(Aim of the exercise)
Retype the entries below line for line, with every character unchanged.

(Data)
------------------------------------------------------------------------
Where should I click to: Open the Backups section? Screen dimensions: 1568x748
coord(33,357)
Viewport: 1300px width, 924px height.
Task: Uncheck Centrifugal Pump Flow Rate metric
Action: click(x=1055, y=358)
------------------------------------------------------------------------
(The reply)
Where should I click to: Open the Backups section? Screen dimensions: 1568x748
coord(33,357)
Viewport: 1300px width, 924px height.
Task: Uncheck Centrifugal Pump Flow Rate metric
Action: click(x=1055, y=358)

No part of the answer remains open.